The number of bowel cancer cases prevented would increase over 17 years to more than 300 annually, by 2033.
One bowel cancer would be entirely prevented for about every 78 people screened and one death prevented for about every 203 people screened.
The research also shows one-off flexible sigmoidoscopy screening for people at some time between 50 to 59 years, an age group for which bowel cancer screening is not currently offered, would reduce demand for colonoscopy and also reduce long-term health system costs.
Taking into account the costs of carrying out the procedure and the need for fewer colonoscopies, Professor Cox and his colleagues estimated overall cost savings of $5.4million annually would begin after about 10 years of screening using flexible sigmoidoscopy.

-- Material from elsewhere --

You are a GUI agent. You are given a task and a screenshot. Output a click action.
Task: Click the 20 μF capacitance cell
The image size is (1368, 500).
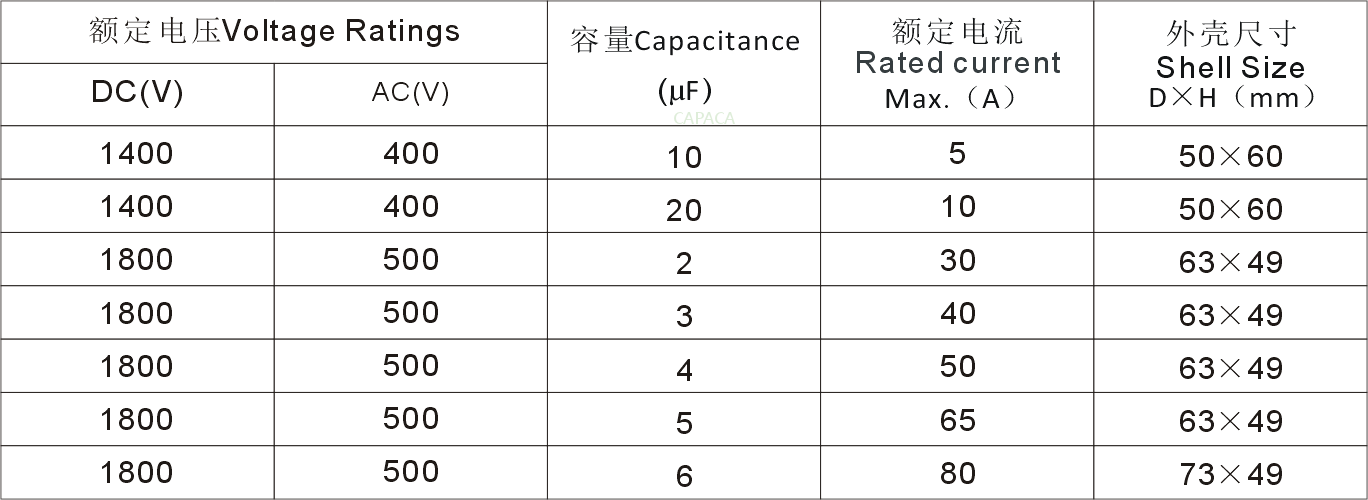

There was very strong randomised controlled trial evidence that carrying out this procedure for people at 55 years of age would be significantly beneficial, Prof Cox said.
Inclusion of flexible sigmoidoscopy screening at 55 years of age would provide a major opportunity for people to reduce their risk of developing or dying of bowel cancer. Mortality from left-sided bowel cancer, the majority of bowel cancer, would be only one-third of current mortality.
Therefore, the addition of flexible sigmoidoscopy screening to the national bowel screening programme would greatly increase the effectiveness of the programme.
The procedure involves a trained medical professional using a flexible, narrow tube with a light and tiny camera on one end to look inside a person’s rectum and lower colon.
The procedure takes about 20 minutes and patients do not have to be sedated, meaning they can return to work, drive or return to home immediately after the procedure.
It was well recognised that nurses could be trained to conduct the procedure and it was estimated only about 18 such screeners would be required to provide the screening in New Zealand, Prof Cox said.
New Zealand has the highest incidence of bowel cancer in the world among women and the sixth highest incidence among men with about 3200 people developing the disease each year and 1250 dying from it annually.
Sigmoidoscopy screening was already provided at the Canterbury Charity Hospital, run largely by volunteer doctors, nurses and administrators and funded entirely through charitable donations.
Canterbury Charity Hospital has shown that a flexible sigmoidoscopy screening programme can be provided in New Zealand to support general practitioners and their patients. This model should be extended to deliver affordable, well-tolerated, safe and effective once-in-a-lifetime screening in New Zealand.